Aslında tüm çağlardan ve memleketlerden bütün insanların düşünceleridir bunlar, kökeni bende değil onların, Bana ait oldukları kadar sana da ait değilseler bir hiç sayılırlar ya da hiçtirler hemen hemen, Hem bilmece hem de bilmecenin çözümü değilseler hiçtirler zaten, Uzak oldukları kadar yakın da değilseler ancak bir hiçtirler. Çimendir bu –– toprak ve su her neredeyse orada büyüyen; Alelâde havadır bu –– yerküreyi yıkayıp arındıran. --Aytek Sever’s translation
Bunlar sahiden bütün çağlardaki, bütün memleketlerdeki insanların düşünceleri, bana göre orijinal değil hiçbiri, Benim olduğu kadar senin değillerse hiç önemi yok ya da fazla bir önemi yok, Bir bilmece ve o bilmecenin cevabı değillerse hiç, Uzak olduğu kadar yakın değillerse hiç. Toprağın ve suyun olduğu her yerde çıkan çimendir bu, Bu bütün yerküreyi yıkayan alelade havadır. --Fahri Öz’s translation
Sonsöz
Eski Ahit’teki peygamberlerin, kutsalın vasıtası olup, yükseklerden iletilen buyruk ve bilgelikleri kayda geçiren, imanı tam bireyler oldukları söylenmiştir. Bu kısa bölümde Whitman, yapıtını Batı uygarlığının merkezindeki bu kadim bilgelik geleneğiyle aynı safa yerleştirir, kendisini “tüm çağlardan ve memleketlerden bütün insanların düşünceleri” (“bütün çağlardaki, bütün memleketlerdeki insanların düşünceleri”) için bir aracı olarak ilan eder. Şiirinde özgün bir şey olmadığını vurgular; yalnızca varlığın “hem bilmecesi hem de o bilmecenin çözümü” (“bilmecesi ve o bilmecenin cevabı”) için kendisini müsait hale getirmiş, ayaklarımızın altındaki çimenlerden ve “yerküreyi yıkayıp arındıran alelâde havadan” (“bütün yerküreyi yıkayan alelâde havadan”) evrendeki yerimize dair kalıcı mesajlar almak için kendisini açık kılmıştır. Wordsworth’ün Prelüd’ü, bir şairin zihnen yetişme öyküsünün evrensel anlam sunacağına dair bir önermeyle başlar, Whitman ise tam da ona karşıt görüşü benimser: Şairin her yerde bulduğu şeyler her bir okur tarafından bulunabilir; bu tamamen okurun metinle olan etkin ilişkisine bağlıdır; okur, şairin keşif arkadaşıdır, hem şu an hem de gelecek çağlarda.

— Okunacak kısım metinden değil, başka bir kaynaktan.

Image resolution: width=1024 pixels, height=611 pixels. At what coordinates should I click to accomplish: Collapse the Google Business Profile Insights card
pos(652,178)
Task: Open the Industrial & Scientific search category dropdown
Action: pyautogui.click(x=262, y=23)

“Şairin kanıtı, memleketinin onu, onun memleketini sevgiyle özümsediği gibi özümsüyor olmasıdır,” der Whitman, Çimen Yaprakları’na 1855’te yazdığı önsözde. Yaşamının son yıllarında, yurttaşlarının onun gerek kataloglarını gerekse daha iyi bireyler olmaları yönündeki çağrılarını tam anlamıyla takdir edememiş olmalarına dair taşıdığı küskünlük, kısmen (ama ancak kısmen) kibrin yansımasıysa, kısmen de başka bir gerçeğin yansımasıdır: Hz. İsa’nın dediği gibi, “Hiçbir peygamber kendi memleketinde kabul görmez” – ve Whitman’ın şiirsel ve peygamberce söylemlerin ayrımını bulanıklaştırması onun benimsenmesini zorlaştırmıştır. İkisinden de vazgeçememiştir o. Fakat özlem duyduğu okur, gelecekte yatar, daima öyle olacaktır ve bugün bazı okurların onun şiirinde bulduğu estetik zevk, politik kavrayış ve manevi rehberlik bileşimi, kimilerinin Hz. Davut’un Mezmurlar’ında, Kuran surelerinde ve tüm dinî geleneklerin dualarında aradığı şeydir: “İşte hakiki rızık…”
--Christopher Merrill
Soru
Whitman, şiirindeki tüm düşüncelerin “hem bilmece hem de bilmecenin çözümü” (“bir bilmece ve o bilmecenin cevabı”) olduğunu söyler. Şu âna dek Whitman bize hangi bilmeceleri sunmuş ve hangi çözümleri önermiştir?